Il film si prefigge di trattare il periodo di qualche anno antecedente a quello in cui Pasolini si accingeva a scrivere il suo libro "Ragazzi di vita". Presenta contenuti forti (il regista toppa solo nell'usare un linguaggio troppo attuale) ed è incorniciato da un bianco e nero che lo rende ancora più suggestivo. Al centro l'incriminazione per corruzione di minorenni e tutta la via crucis a cui Pasolini andrà incontro dopo l'accusa. Si ha l'impressione che il regista abbia voluto riscattarsi da Nerolio e per me c'è riuscito. Struggente.

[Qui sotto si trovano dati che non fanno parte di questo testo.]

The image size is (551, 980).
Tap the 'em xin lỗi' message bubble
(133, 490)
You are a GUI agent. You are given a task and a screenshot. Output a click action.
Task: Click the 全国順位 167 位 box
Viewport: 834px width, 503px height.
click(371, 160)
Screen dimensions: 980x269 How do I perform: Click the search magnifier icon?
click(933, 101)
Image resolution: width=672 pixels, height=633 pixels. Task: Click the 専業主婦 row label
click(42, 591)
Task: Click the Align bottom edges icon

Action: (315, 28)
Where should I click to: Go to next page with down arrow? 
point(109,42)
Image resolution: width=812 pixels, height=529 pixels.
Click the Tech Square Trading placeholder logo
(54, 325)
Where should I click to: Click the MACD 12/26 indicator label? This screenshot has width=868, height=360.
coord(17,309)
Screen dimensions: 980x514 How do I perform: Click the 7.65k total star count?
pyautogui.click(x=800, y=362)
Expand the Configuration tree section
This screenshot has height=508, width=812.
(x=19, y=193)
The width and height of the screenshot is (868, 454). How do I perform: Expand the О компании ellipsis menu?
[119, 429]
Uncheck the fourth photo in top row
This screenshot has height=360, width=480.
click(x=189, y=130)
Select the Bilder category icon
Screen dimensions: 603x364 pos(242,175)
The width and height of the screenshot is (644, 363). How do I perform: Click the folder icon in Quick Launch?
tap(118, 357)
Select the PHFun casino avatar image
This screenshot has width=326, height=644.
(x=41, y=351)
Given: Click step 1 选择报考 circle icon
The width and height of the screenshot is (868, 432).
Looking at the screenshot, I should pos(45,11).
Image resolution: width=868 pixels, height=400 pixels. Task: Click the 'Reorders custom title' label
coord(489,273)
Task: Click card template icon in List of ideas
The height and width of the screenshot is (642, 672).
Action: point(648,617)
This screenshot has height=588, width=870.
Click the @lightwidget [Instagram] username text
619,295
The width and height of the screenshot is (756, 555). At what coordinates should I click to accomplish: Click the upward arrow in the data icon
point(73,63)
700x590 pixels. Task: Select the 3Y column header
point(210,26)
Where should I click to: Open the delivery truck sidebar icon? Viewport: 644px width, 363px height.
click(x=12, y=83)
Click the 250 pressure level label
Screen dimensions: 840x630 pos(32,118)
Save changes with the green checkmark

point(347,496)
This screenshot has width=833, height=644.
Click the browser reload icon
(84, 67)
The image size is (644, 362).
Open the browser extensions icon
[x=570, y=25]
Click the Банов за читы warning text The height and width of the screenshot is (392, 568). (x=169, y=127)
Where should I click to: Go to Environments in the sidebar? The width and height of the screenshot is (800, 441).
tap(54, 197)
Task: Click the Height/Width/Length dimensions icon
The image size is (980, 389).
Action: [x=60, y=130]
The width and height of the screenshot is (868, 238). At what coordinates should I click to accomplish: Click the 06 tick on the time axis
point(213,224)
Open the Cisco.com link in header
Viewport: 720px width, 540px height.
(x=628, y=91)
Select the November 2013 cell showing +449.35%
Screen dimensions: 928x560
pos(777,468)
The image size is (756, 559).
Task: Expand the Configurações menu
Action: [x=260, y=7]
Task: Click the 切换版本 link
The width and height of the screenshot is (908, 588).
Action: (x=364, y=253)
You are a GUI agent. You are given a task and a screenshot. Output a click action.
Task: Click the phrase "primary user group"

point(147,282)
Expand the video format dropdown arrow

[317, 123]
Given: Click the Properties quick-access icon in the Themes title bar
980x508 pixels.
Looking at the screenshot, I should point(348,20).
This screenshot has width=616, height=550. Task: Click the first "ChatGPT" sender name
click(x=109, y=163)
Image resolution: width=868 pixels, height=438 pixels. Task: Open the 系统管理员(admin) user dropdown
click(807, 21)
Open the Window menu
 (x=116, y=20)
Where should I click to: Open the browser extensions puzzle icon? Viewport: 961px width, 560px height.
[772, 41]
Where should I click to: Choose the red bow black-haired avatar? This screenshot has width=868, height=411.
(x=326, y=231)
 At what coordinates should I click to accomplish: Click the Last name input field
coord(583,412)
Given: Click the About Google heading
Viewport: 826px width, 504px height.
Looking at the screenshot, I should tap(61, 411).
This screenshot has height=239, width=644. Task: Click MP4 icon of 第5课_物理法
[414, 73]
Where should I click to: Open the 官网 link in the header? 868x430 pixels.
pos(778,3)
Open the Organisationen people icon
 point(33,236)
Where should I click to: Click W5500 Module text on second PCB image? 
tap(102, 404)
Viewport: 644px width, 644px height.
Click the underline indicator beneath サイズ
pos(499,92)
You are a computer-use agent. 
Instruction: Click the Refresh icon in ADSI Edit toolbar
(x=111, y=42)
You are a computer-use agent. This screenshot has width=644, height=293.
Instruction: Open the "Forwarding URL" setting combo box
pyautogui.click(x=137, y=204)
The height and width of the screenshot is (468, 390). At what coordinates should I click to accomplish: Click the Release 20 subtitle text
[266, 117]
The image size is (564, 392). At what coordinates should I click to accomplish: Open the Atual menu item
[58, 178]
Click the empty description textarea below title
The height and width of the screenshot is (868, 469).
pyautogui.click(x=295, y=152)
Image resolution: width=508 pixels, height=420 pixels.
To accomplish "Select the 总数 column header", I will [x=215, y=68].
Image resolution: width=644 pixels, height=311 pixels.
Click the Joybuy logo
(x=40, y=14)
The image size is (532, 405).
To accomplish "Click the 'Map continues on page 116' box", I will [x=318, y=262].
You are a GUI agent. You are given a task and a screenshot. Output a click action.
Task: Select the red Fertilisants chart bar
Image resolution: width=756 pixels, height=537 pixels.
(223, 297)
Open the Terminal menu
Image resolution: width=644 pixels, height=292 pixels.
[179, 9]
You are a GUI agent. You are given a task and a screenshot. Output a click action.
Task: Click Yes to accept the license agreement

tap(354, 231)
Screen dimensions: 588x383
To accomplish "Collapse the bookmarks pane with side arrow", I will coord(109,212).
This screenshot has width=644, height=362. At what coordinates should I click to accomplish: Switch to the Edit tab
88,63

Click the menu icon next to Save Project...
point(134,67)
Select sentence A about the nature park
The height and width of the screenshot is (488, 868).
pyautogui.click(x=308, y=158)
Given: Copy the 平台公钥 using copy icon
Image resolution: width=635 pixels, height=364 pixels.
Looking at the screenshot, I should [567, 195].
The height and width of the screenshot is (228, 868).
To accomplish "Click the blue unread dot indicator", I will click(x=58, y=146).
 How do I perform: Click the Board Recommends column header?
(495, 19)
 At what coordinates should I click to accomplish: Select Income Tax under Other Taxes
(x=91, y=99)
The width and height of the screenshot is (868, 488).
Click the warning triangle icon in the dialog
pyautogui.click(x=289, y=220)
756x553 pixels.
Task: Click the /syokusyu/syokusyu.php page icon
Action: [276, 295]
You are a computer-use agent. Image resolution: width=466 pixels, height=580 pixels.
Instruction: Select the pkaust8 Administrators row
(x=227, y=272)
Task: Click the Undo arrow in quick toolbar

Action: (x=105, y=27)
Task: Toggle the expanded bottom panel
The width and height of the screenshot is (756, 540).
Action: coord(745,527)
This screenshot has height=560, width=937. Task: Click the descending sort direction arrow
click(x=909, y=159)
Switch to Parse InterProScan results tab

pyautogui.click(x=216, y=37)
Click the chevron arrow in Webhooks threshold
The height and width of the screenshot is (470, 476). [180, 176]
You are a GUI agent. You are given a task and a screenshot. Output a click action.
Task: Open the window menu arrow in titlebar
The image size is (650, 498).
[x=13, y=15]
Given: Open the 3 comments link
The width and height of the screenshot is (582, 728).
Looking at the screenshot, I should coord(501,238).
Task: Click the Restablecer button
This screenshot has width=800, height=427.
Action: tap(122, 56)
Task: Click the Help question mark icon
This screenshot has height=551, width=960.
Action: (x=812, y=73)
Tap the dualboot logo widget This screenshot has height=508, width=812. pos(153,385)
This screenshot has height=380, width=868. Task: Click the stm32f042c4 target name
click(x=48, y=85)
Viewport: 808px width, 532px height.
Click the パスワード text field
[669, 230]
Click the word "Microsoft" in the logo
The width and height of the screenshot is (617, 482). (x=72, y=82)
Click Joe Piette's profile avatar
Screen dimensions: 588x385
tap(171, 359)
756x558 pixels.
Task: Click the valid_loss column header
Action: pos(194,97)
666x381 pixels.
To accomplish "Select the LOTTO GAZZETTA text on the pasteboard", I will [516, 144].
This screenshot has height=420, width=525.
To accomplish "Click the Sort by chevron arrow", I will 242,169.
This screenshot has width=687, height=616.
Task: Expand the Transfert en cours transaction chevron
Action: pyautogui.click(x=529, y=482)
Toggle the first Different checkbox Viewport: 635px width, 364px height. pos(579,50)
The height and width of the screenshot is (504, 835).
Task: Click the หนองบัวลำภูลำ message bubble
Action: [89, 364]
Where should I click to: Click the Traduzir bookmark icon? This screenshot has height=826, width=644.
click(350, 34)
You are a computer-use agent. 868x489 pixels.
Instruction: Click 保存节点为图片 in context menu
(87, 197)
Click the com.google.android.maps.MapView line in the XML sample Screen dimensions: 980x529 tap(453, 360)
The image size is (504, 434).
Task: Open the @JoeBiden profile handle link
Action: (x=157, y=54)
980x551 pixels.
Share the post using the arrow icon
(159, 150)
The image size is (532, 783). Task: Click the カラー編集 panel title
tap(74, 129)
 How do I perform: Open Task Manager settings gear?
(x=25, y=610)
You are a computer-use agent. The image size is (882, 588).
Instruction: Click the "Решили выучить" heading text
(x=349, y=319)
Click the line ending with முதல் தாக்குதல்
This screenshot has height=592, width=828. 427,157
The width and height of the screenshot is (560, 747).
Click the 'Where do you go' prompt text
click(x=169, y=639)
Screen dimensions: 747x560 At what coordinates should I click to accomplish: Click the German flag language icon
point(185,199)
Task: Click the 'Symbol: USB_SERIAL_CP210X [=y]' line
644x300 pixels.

Diversamente dai precedenti (compreso il proprio) e dai successivi, Grimaldi mette in scena un Pasolini sconosciuto, ancora giovane, esitante, timoroso, privo di ogni cliché (ambiguità, sicurezza di sé stesso e fascino maudit). Non il regista che si compiace di scandalizzare, ma l'intellettuale curioso che appena giunto a Roma non trova lavoro neanche come comparsa. Il lavoro per sottrazione (Pasolini parla pochissimo) salva anche l'interpretazione di Paglia e il B/N non è pretestuoso come altrove. Un omaggio rischioso e (stranamente) riuscito.
MEMORABILE: L'interrogatorio iniziale col maresciallo; Il viaggio in treno.